Implitapide, a Microsomal Triglyceride Transfer Protein Inhibitor, Reduces Progression of Atherosclerosis in Apolipoprotein E Knockout Mice Fed a Western-Type Diet: Involvement of the Inhibition of Postprandial Triglyceride Elevation

• Published in: Biological & Pharmaceutical Bulletin Vol. 28; no. 2; pp. 247 - 252
• Main Authors: Ueshima, Koji, Akihisa-Umeno, Hitomi, Nagayoshi, Akira, Takakura, Shoji, Matsuo, Masahiko, Mutoh, Seitaro
• Format: Journal Article
• Language: English
• Published: Japan The Pharmaceutical Society of Japan 01.02.2005; Pharmaceutical Society of Japan
• Subjects: Animals; Aorta, Thoracic - drug effects; Aorta, Thoracic - metabolism; Apolipoproteins E - deficiency; Apolipoproteins E - genetics; Arteriosclerosis - blood; Arteriosclerosis - prevention & control; atherosclerosis; Carrier Proteins - antagonists & inhibitors; Carrier Proteins - blood; Diet, Atherogenic; Dietary Fats - administration & dosage; implitapide; Indoles - pharmacology; Indoles - therapeutic use; Male; Mice; Mice, Inbred C57BL; Mice, Knockout; microsomal triglyceride transfer protein; Postprandial Period - drug effects; Postprandial Period - physiology; Pyridines - pharmacology; Pyridines - therapeutic use; Triglycerides - antagonists & inhibitors; Triglycerides - blood
• ISSN: 0918-6158; 1347-5215
• DOI: 10.1248/bpb.28.247

Microsomal triglyceride transfer protein (MTP) is essential for the synthesis of both chylomicron in the intestine and very low-density lipoprotein in the liver.

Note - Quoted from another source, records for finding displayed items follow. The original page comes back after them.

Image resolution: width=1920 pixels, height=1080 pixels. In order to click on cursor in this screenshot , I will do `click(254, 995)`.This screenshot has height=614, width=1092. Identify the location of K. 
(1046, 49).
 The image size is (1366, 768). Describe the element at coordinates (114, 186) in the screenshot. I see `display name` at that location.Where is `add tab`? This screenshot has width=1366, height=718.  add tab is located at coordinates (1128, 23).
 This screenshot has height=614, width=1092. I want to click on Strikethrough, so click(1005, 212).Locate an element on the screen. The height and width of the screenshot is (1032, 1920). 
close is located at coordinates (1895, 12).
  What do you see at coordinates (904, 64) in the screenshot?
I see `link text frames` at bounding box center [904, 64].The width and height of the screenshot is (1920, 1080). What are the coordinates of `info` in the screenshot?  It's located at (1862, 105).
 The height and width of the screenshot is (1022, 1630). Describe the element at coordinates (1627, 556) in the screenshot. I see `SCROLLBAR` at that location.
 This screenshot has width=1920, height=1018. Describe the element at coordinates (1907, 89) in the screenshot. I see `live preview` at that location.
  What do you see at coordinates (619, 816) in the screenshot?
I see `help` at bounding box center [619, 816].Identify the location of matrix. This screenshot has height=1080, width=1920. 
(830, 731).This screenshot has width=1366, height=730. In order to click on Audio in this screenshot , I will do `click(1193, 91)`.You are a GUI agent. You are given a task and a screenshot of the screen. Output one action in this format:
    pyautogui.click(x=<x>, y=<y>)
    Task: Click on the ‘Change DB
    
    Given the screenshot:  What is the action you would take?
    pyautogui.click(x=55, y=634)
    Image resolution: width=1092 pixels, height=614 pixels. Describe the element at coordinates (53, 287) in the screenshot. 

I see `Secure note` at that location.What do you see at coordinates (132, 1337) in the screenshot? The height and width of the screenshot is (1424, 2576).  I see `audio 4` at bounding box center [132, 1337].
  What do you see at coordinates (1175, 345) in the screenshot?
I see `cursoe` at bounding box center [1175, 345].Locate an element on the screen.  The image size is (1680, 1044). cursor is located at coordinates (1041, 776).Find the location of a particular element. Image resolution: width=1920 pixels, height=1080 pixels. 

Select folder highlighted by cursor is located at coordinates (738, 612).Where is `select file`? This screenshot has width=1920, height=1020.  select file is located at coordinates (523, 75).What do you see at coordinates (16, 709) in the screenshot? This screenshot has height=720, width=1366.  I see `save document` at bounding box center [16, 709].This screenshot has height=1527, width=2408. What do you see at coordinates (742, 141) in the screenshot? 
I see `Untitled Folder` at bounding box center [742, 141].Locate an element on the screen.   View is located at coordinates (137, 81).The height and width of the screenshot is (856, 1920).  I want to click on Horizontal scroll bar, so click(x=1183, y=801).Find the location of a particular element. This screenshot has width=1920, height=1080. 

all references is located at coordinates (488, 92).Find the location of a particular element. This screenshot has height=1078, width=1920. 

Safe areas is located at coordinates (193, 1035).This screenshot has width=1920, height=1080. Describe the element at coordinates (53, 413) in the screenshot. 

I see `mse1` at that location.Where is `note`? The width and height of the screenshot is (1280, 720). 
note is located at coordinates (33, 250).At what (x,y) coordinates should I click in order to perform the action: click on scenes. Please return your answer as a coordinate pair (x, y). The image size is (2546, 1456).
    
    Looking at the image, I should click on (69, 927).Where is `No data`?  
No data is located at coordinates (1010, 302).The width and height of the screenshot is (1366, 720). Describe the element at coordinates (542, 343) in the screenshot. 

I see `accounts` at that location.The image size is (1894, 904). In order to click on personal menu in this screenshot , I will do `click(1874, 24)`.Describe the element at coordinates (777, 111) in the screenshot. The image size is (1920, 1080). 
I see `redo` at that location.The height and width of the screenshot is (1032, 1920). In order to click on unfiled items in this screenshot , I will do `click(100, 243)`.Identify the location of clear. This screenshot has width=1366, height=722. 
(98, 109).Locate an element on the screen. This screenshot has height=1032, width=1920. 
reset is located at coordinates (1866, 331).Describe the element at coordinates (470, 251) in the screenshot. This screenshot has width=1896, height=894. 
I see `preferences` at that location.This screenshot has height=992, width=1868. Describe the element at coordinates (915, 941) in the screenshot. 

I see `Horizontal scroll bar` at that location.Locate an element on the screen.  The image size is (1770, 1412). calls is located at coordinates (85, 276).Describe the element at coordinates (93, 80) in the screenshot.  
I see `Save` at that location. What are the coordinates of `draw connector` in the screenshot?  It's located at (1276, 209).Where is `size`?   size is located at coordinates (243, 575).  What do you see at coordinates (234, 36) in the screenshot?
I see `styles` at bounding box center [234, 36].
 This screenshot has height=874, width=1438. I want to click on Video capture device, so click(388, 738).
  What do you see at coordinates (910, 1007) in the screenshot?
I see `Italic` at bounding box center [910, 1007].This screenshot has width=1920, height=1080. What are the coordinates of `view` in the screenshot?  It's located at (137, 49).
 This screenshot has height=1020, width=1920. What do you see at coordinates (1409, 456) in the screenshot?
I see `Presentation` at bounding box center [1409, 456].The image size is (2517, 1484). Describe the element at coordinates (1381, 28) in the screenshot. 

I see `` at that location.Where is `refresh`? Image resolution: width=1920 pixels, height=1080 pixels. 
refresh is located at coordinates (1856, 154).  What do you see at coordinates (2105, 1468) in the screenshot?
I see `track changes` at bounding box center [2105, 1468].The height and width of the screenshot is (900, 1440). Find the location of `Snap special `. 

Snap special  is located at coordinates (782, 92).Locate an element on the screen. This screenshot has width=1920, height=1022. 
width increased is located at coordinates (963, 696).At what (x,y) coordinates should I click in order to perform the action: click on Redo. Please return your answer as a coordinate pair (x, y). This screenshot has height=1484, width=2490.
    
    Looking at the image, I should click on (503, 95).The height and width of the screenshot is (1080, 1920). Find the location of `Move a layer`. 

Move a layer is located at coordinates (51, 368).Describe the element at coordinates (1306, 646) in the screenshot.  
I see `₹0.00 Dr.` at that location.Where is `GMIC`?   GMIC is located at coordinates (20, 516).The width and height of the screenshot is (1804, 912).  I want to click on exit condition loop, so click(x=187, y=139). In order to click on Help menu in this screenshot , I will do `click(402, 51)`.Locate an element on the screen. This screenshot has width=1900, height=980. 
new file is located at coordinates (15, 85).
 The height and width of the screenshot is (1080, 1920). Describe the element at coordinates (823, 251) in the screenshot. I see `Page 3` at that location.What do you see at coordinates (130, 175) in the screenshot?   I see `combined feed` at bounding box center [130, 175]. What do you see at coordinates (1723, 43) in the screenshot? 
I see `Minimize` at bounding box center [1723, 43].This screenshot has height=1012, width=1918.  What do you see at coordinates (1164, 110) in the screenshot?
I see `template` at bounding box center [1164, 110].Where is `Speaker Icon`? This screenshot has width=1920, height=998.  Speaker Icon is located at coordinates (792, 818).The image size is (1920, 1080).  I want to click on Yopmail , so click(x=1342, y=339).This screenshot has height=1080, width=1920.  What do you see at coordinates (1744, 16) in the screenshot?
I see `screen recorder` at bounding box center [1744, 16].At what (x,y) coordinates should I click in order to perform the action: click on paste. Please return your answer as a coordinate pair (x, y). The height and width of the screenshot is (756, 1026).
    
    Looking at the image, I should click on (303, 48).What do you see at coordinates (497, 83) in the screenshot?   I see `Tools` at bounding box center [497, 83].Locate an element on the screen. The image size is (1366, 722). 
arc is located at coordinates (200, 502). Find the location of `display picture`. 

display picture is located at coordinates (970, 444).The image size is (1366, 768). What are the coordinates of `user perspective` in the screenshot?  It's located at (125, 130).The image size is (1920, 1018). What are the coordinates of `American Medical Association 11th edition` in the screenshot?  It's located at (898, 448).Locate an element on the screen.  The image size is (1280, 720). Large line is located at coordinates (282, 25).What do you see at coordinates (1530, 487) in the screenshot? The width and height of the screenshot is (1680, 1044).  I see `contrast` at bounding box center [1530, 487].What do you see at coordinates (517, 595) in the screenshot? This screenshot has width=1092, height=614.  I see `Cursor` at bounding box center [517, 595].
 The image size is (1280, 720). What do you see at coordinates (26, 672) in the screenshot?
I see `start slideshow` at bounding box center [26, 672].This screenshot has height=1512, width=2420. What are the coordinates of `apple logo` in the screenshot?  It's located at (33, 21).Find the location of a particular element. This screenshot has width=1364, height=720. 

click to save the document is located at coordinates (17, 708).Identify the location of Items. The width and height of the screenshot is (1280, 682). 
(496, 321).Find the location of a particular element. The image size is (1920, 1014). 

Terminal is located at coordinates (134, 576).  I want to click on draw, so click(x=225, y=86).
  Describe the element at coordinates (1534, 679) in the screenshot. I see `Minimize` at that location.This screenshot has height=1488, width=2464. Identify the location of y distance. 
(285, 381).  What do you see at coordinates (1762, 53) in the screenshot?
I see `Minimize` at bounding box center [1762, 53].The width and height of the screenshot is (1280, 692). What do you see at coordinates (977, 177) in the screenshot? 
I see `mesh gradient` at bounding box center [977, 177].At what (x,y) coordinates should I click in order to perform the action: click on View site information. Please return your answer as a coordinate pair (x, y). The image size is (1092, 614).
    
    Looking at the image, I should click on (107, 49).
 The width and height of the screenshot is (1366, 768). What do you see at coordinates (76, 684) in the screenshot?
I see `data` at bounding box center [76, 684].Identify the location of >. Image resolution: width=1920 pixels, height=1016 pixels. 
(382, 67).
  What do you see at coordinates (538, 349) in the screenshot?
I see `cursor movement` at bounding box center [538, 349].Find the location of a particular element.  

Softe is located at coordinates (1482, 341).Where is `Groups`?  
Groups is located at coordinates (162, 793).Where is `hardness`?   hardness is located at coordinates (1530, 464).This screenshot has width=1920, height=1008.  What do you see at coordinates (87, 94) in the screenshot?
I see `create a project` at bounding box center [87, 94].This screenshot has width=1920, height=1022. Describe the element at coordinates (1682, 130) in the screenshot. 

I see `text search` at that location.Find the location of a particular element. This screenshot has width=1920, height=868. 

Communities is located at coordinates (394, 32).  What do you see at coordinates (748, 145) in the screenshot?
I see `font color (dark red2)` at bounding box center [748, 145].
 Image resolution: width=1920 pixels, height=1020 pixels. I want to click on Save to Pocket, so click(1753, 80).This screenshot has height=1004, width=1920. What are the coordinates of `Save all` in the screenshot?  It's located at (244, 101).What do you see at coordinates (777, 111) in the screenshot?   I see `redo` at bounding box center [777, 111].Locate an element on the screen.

An MTP inhibitor, (2S)-2-cyclopentyl-2-[4-[(2,4-dimethyl-9H-pyrido[2,3-b]indol-9-yl)methyl]phenyl]-N-[(1S)-2-hydroxy-1-phenylethyl]ethanamide (implitapide), has been shown to suppress atherosclerosis in apolipoprotein E knockout (apoE KO) mice. To elucidate the antiatherosclerotic mechanisms of implitapide in the mice, we examined the effects on plasma lipid levels, triglyceride (TG) elevation after oral fat loading, and development of atherosclerosis in apoE KO mice fed a Western-type diet. Implitapide at a dosage of approximately 3.2 mg/kg/day significantly reduced both total cholesterol and TG levels during the 8-week treatment period. In addition, implitapide significantly inhibited the increase in plasma TG levels after oral olive oil loading tests conducted after 4 weeks of treatment. After the treatment, implitapide significantly suppressed the atherosclerotic lesion area by 83% compared with a control group. These results provide direct evidence that the antiatherosclerotic effects of implitapide in apoE KO mice are associated with the inhibition of postprandial TG elevation, in addition to the reduction of both plasma total cholesterol and TG levels.